## WHAT TO WORK ON
Please keep pictures out of the copy, and print exactly the lines from the one containing "Instruction: Open the Page View sidebar menu" through the end of the records.

## SOURCE MATERIAL
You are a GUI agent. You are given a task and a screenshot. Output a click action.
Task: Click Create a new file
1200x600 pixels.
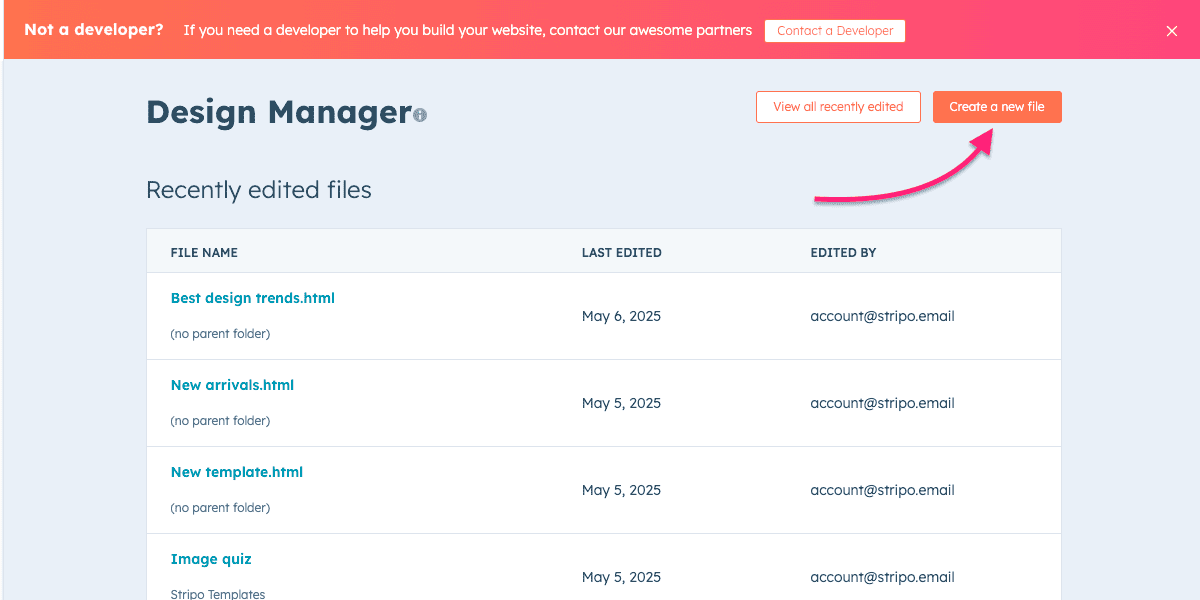(997, 107)
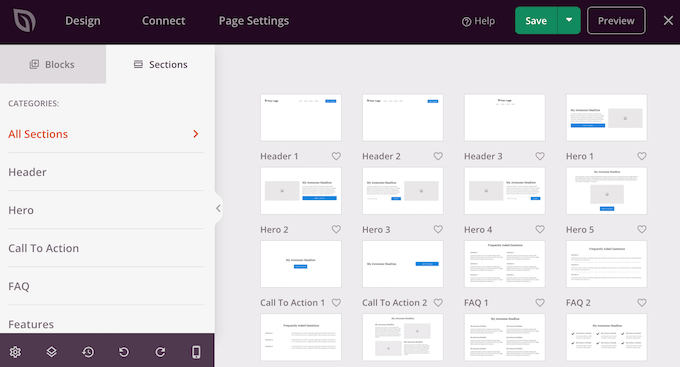680x367 pixels.
Task: Click the Preview button
Action: click(x=616, y=20)
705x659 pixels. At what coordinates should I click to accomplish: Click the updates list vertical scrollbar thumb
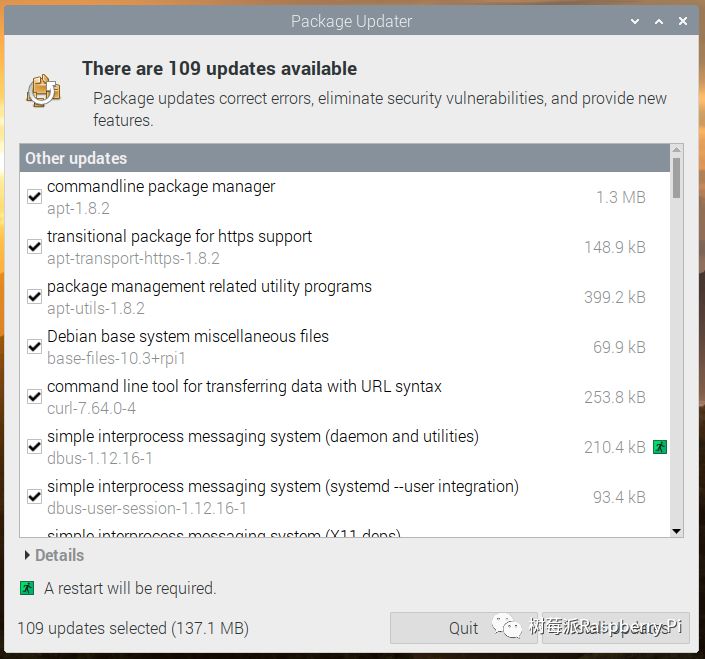coord(677,178)
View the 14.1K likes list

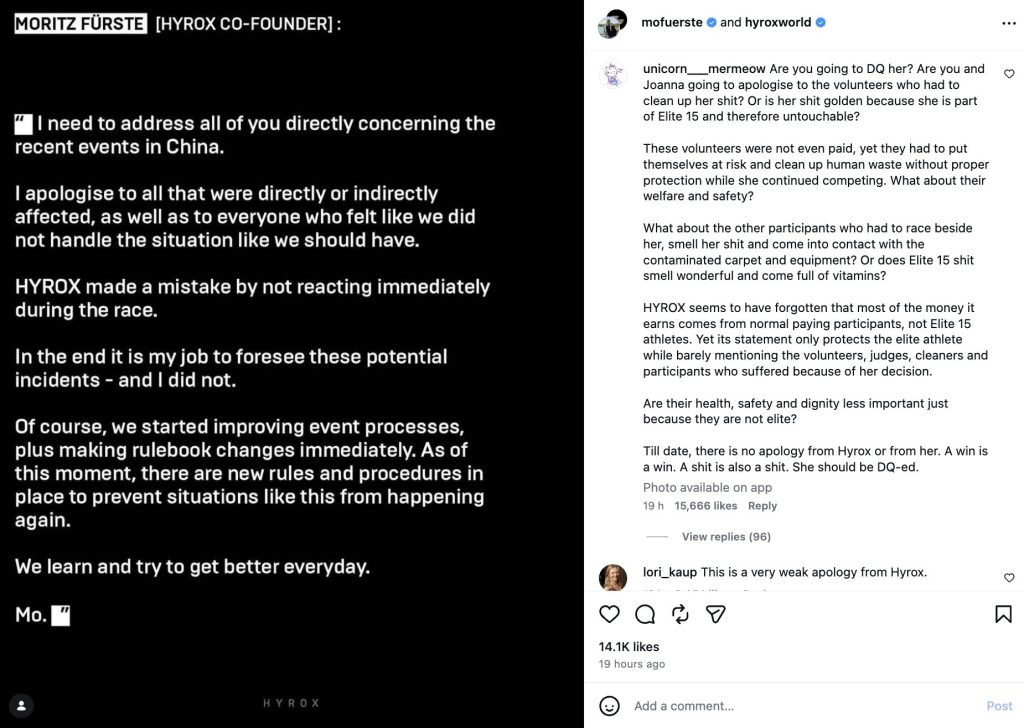point(629,646)
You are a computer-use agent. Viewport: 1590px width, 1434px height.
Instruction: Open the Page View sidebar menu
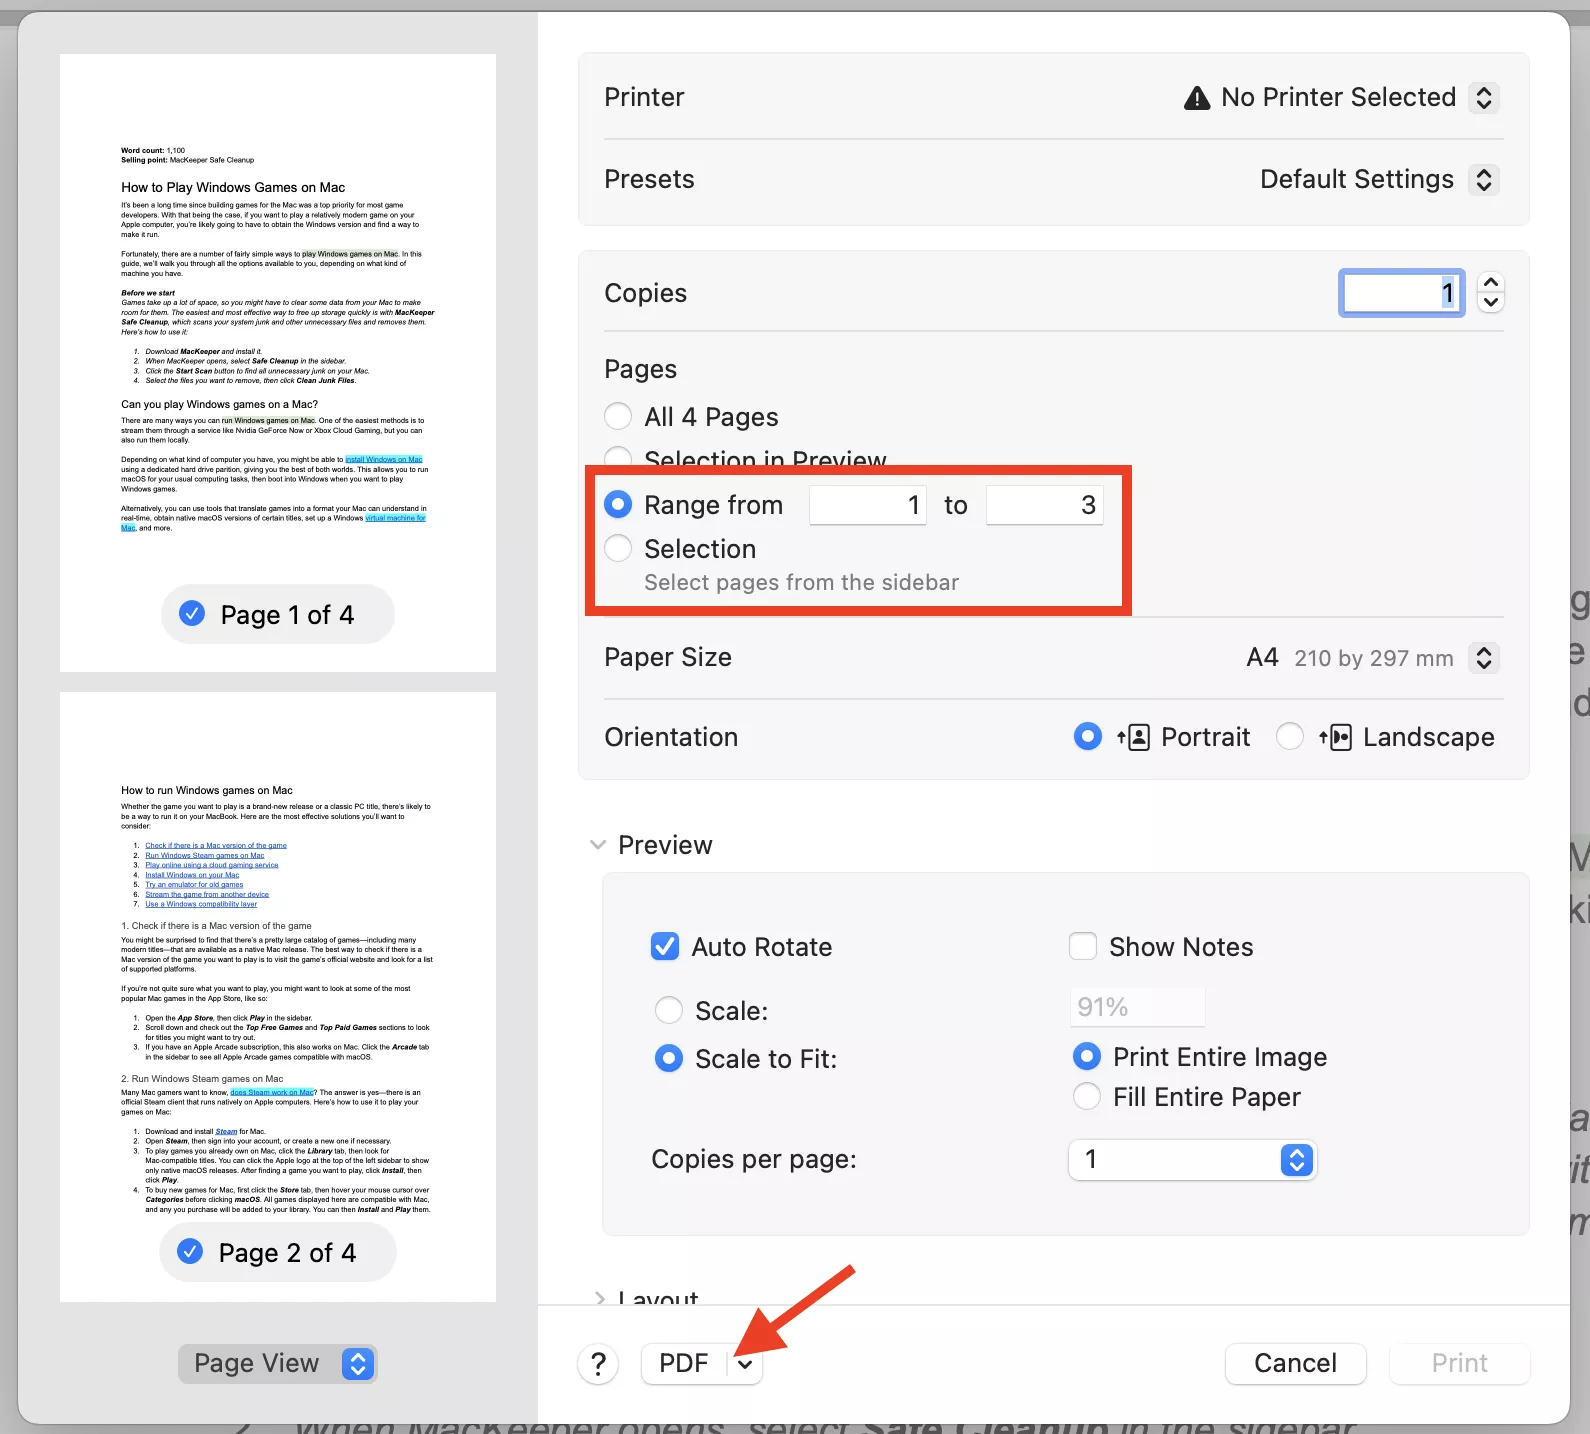coord(277,1364)
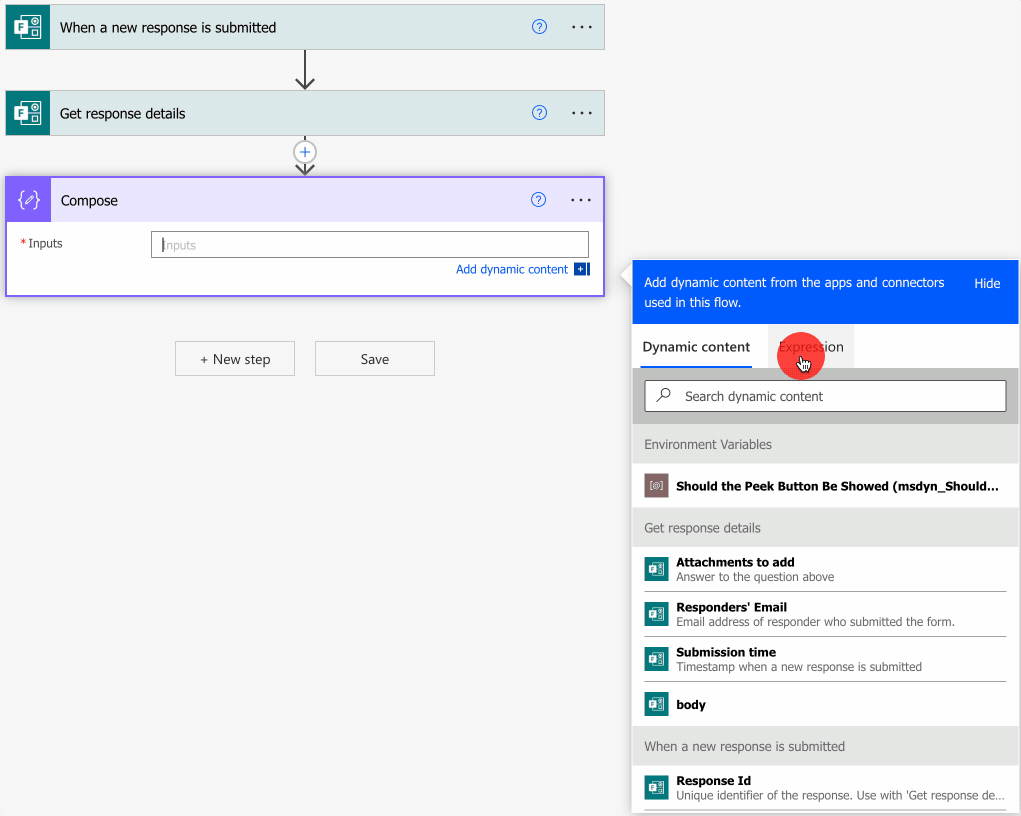This screenshot has height=816, width=1021.
Task: Select the Dynamic content tab
Action: (x=696, y=347)
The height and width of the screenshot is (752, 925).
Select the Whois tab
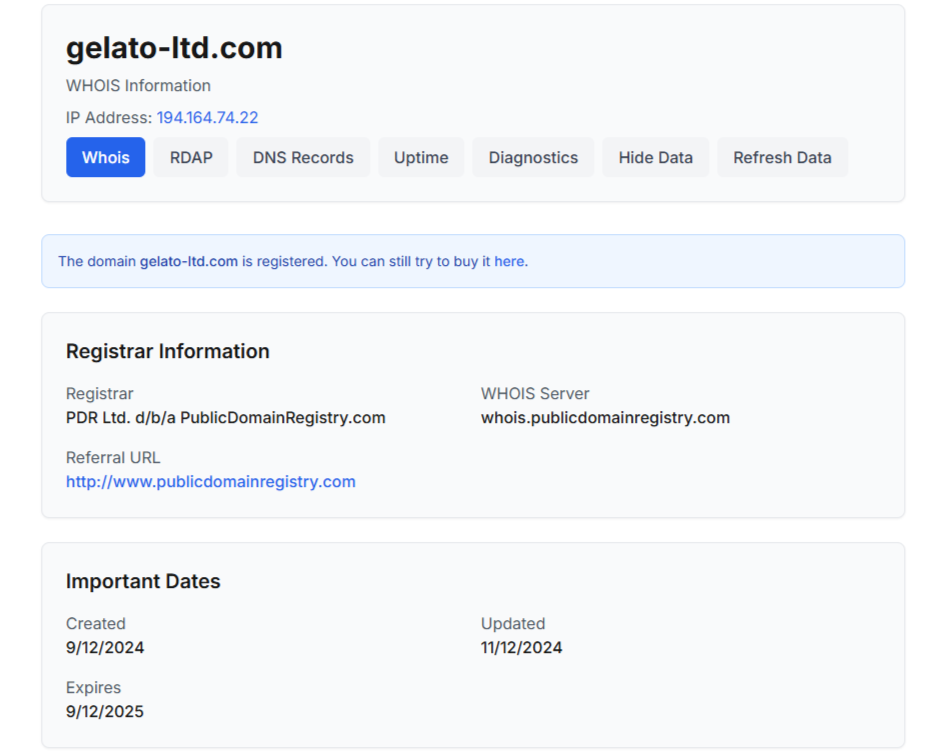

## OUTPUT BELOW
Instruction: Open the Page View sidebar menu
coord(277,1364)
This screenshot has height=816, width=1021.
Task: Select the Dynamic content tab
Action: (x=696, y=347)
The height and width of the screenshot is (752, 925).
Select the Whois tab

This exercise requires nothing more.